### Exercise set
#1 In the post about Dan Farber, reproduce the part that opens with the words containing "When I was at" and closes with "would rarely cover.", swapping "Financial Times" for "FT".
#2 Answer these questions about the post about Dan Farber.
(a) What title did Dan Farber take at Salesforce.com?
(b) Where did the January interview with Dan Farber take place?
(c) Toward which event was the Bloghous Bus headed?

Posted by Tom Foremski - December 12, 2014
Dan Farber is one of the first tech industry journalists and in his thirty year career he has helped create many top publications and he has led many editorial teams. He "retired" from his senior executive position at CBS News in the summer and posted photos of his idyllic life in Sonoma County.
But I never believed he would be gone for long. After all, how can a dyed-in-the-wool newsman stay away when the world is changing so fast, and this small part of the world on his doorstep has so much to do with it?
This week he joined Salesforce.com as Senior Vice President Strategic Communications.
He'll be working closely with Salesforce CEO Marc Benioff, who is starting to take on more of a leadership position on local and regional matters, a much needed role given his history of philanthropy and his potential to inspire a tech community that seems a little lost.
I'm looking forward to seeing Dan more often and I congratulate him on this next phase of his career. It also gives me a chance to repost my interview with Dan from January this year:
I caught up with Dan Farber last week at CBS/CNET offices on 2nd Street. He’s been back in San Francisco for about a year after working as Editor-in-Chief at CBSNews.com in New York for several years.
Dan was one of the very first tech journalists, and with more than three decades in this business, he’s also one of the most successful tech journalists around.
He has led large editorial teams at many news magazines and he never missed a stride when the blogging explosion began to push journalists to work harder, faster, and better, by learning new skills in audio, video, and photography.
When I was at the Financial Times I often ran into Dan, and then when I left in 2004 to become what I later learned was the first journalist to leave a major newspaper to become a professional “blogger journalist,” I saw Dan even more — at all the evening events that the daytime journalists would rarely cover.
I would see Dan everywhere, everywhere I was looking for stories: at conferences, press events, media salons, and parties.
On the bus…
One of my favorite times with Dan was when we were on John Furrier’s Bloghous Bus, careening through the rain and the Salinas hills, headed towards Las Vegas and the 2008 Consumer Electronics Show. It was a very surreal experience.
Marc Canter is standing next to me, singing beautiful opera; Robert Scoble has his baby on one arm while he mugs for Rocky Barbanica’s video camera, with Loic Le Meur. The other bloggers are running around simultaneously interviewing each other for each other’s podcasts, and blog sites — it’s all media, all of the time.

### Data lines
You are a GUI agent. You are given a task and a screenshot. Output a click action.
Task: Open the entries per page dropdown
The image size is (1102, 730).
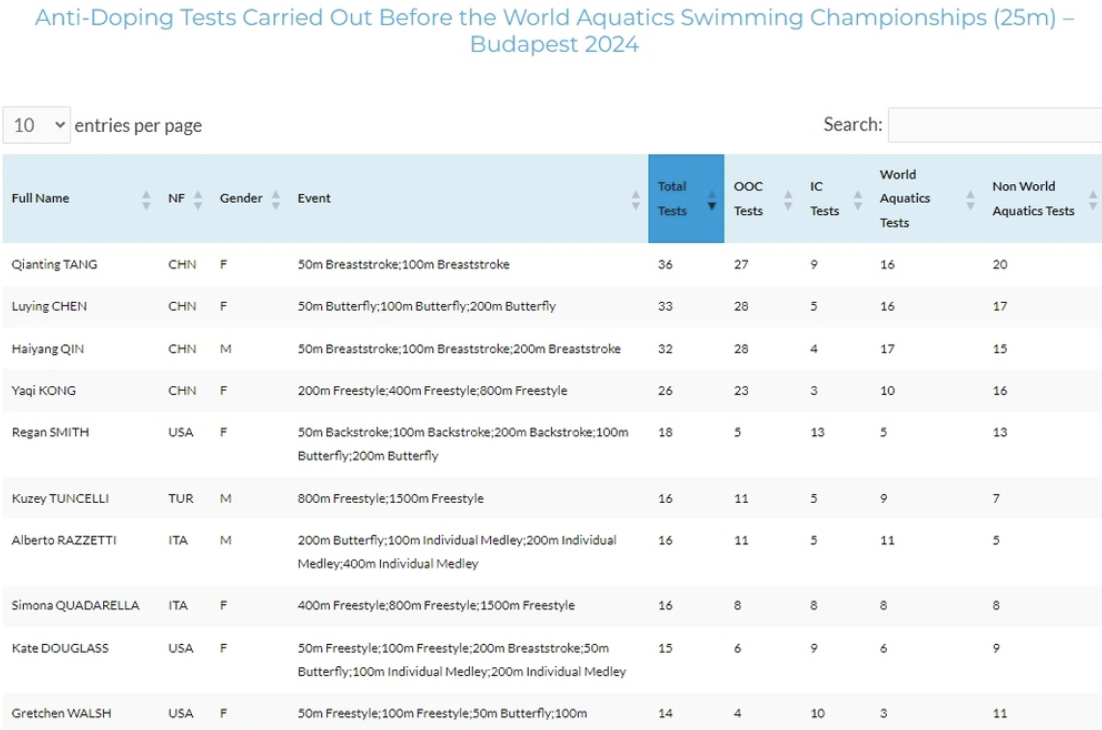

### Exercise solutions
#1
When I was at the FT I often ran into Dan, and then when I left in 2004 to become what I later learned was the first journalist to leave a major newspaper to become a professional “blogger journalist,” I saw Dan even more — at all the evening events that the daytime journalists would rarely cover.

#2
(a) Senior Vice President Strategic Communications.
(b) At the CBS/CNET offices on 2nd Street.
(c) The 2008 Consumer Electronics Show in Las Vegas.